Produce again, without any change, the lines running from the one with "Switch to the Permissions tab" through the final line of the data below, and only those.

[Stored data]
· · · · · · ·

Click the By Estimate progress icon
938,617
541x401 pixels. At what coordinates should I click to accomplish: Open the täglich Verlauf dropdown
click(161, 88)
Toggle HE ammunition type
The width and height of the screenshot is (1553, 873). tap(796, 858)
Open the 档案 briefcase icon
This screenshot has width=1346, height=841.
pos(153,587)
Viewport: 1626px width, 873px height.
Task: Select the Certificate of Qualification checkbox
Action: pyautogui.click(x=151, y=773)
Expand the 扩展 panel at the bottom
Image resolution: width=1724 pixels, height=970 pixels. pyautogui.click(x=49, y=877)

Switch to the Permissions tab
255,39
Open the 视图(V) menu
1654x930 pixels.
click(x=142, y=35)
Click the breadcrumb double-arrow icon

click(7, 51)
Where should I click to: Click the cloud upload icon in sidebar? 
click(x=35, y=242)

· · · · · · ·

*Solved problem*:
Switch to the Permissions tab
255,39
Open the 视图(V) menu
1654x930 pixels.
click(x=142, y=35)
Click the breadcrumb double-arrow icon

click(7, 51)
Where should I click to: Click the cloud upload icon in sidebar? 
click(x=35, y=242)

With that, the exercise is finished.